TEXT:
Written by Alexandra Sawatzky, PhD Student
During the week of April 25, I had the privilege of attending and presenting at two conferences: the Sparking Population Health Solutions International Summit in Ottawa, and the Transforming Health Care in Remote Communities conference in Edmonton. These incredible experiences, although separated by approximately 3500 kilometers, did an outstanding job of bringing people and their ideas together. I had Great Expectations for these conferences, which ended up being exceeded in every way possible.
Tale #1: Sparking Solutions
The purpose of this Summit was to unpack and examine the wealth of knowledge we currently have about population health problems. To do this, individuals were brought together from across various sectors to challenge, catalyze, ignite, debate, stimulate, and accelerate ideas surrounding population-oriented solutions for a healthier future.
Soon after my arrival, I quickly discovered I was one of only a handful of students in attendance. Predominantly, the crowd consisted of government representatives, policy-makers, and researchers – all important decision-makers, and all of whom had substantially more experience than me. Needless to say, I felt a little intimidated.
At the same time, I felt inspired to use this conference as an opportunity to soak up as much information from as many people as possible, as well as continue to develop some of my own perspectives on some of the issues being discussed. I slowly realized that despite my lack of experience, people genuinely wanted to hear my perspectives as much as I wanted to hear theirs.
During the first plenary session, the presenters asked simple, yet provocative questions that encouraged all of us to start to challenge our previously-held perspectives on various population health problems and associated solutions. Questions such as: why the sudden need to refocus and “spark” new solutions? Why do we feel that there are currently no solutions? Whose solutions matter? These provocations proved to be recurring themes for the rest of the conference.

TASK INSTRUCTIONS:
A – Answer these questions from the text on the two conferences:
(i) In which city was the Sparking Population Health Solutions International Summit held?
(ii) About how far apart were the two conferences?
(iii) Who made up most of the crowd at the Summit?
B – Please carry the text on the two conferences forward, starting after its last sentence.
The lines are separate material with no connection to the text on the two conferences.

SOURCE INFORMATION:
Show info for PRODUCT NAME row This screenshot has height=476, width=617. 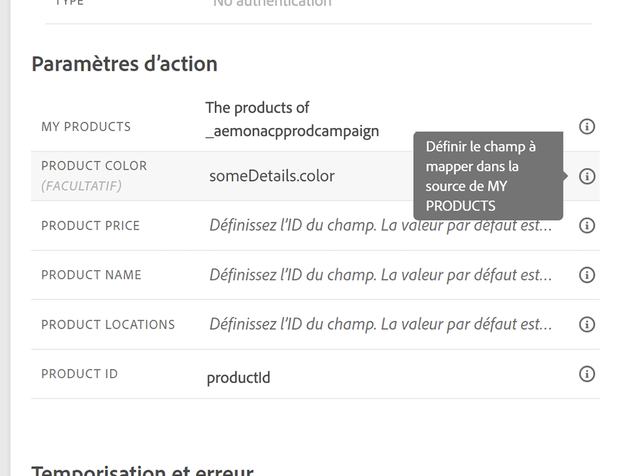click(587, 275)
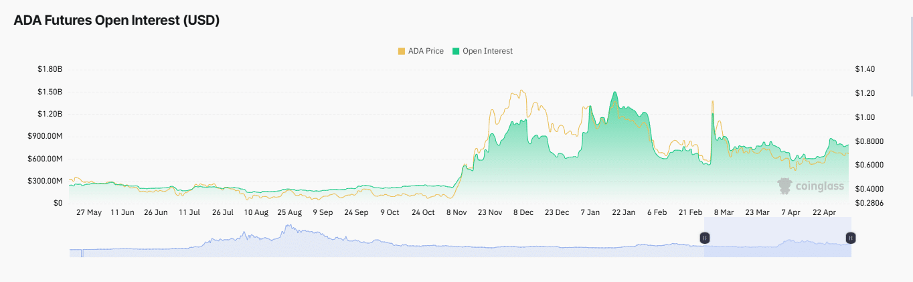Click the 22 Jan date label
913x282 pixels.
[623, 212]
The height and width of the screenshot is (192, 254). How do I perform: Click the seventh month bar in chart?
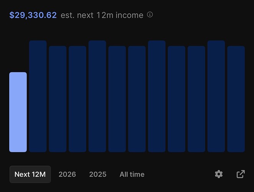pyautogui.click(x=137, y=99)
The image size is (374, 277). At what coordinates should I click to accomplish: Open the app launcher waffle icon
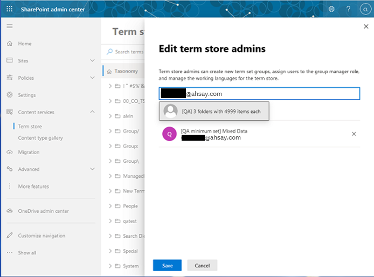(9, 9)
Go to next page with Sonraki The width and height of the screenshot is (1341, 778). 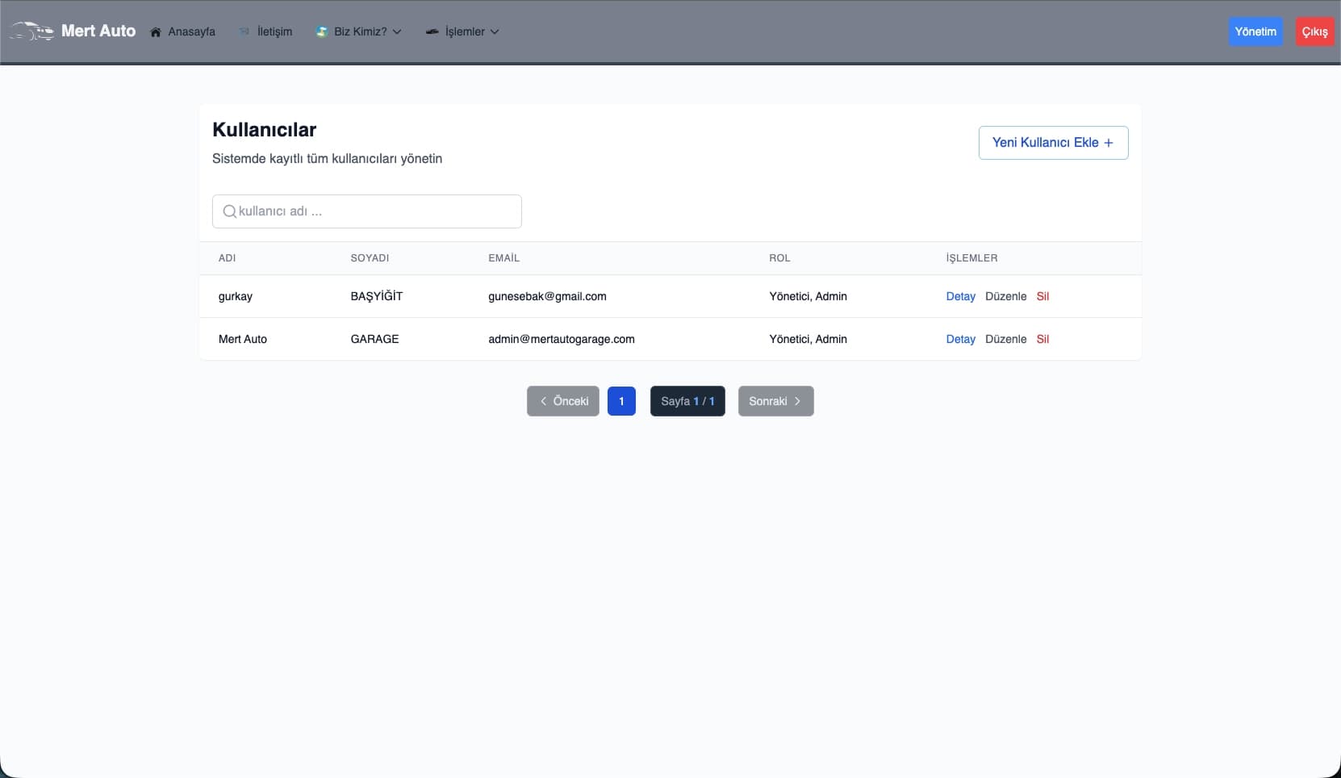tap(775, 401)
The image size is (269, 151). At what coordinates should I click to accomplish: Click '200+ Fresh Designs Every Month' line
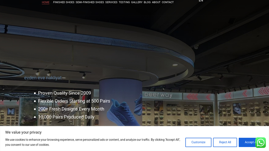[71, 109]
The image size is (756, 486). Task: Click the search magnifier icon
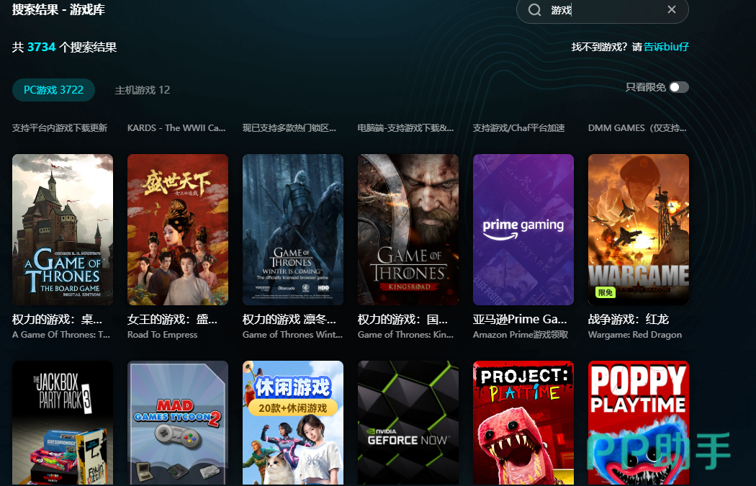pos(534,10)
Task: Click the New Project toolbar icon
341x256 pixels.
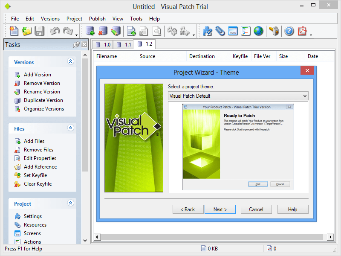Action: [x=14, y=31]
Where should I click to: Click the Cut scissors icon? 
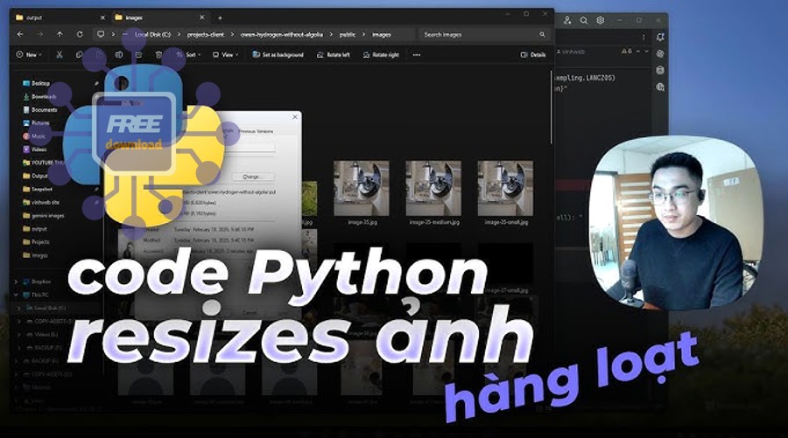click(60, 54)
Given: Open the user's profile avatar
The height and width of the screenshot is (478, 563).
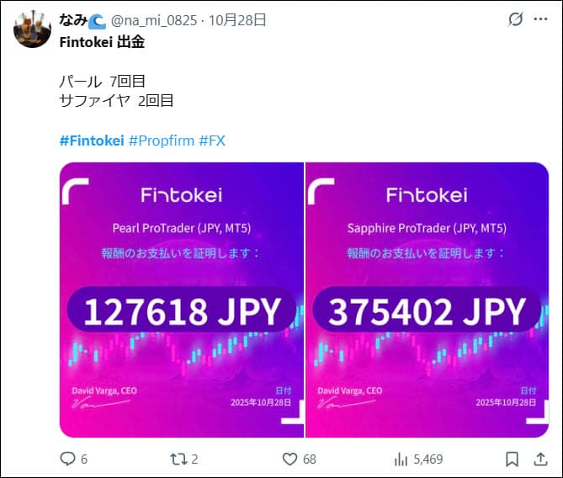Looking at the screenshot, I should 32,29.
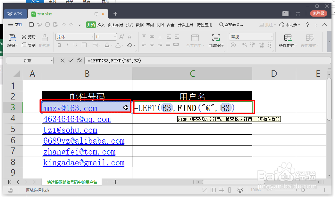Cancel formula entry with the X icon
The width and height of the screenshot is (335, 198).
(x=62, y=60)
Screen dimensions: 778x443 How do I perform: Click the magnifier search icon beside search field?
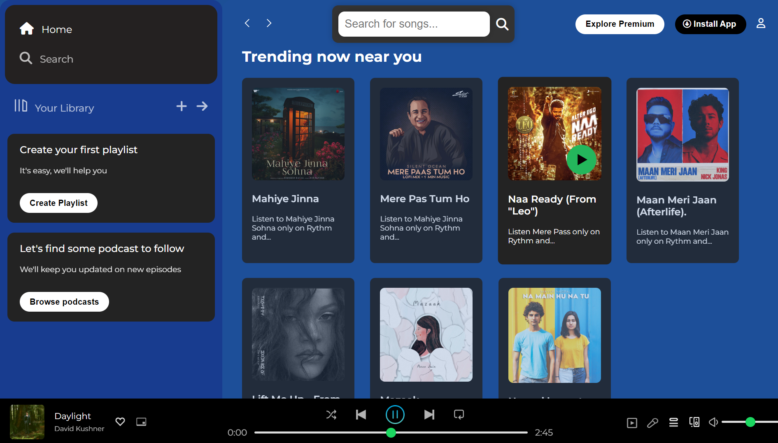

EXPECTED RESPONSES:
A –
(i) Ottawa
(ii) Approximately 3500 kilometers
(iii) Government representatives, policy-makers, and researchers

B –
As discussions surrounding these themes evolved, I found myself beginning to think more critically about current approaches to population health research, policy, and practice. As Dr. Mark Petticrew1 expressed in his plenary session, those working in the realm of population health often find themselves to be “prisoners of the proximate,” concerned mainly with the outer layers of population health problems. In reality, these problems possess deep, complex roots, meaning we need to dig a little deeper if we want to develop effective and sustainable solutions. Dr. Petticrew went on to suggest that the entire population health research system needs to be redesigned so that our focus is upstream, or at the root of the health problems that populations are facing.
A major barrier to this whole-system overhaul is the fact that most people (researchers included) are constrained by the limitations of their own knowledge and biases, and have the tendency to be over-reliant on a single way of knowing about the world (their own). In her plenary talk, Dr. Jennie Popay2 said this over-reliance on single perspectives needs to change – we need to make more of an effort to include multiple knowledge sources in the work we do. Indeed, the only way to fully understand the context and complexities of population health issues is by drawing upon the practical knowledge that is intrinsic to the specific populations we work with. We have an obligation to learn from the people who experience the world in different ways than we do.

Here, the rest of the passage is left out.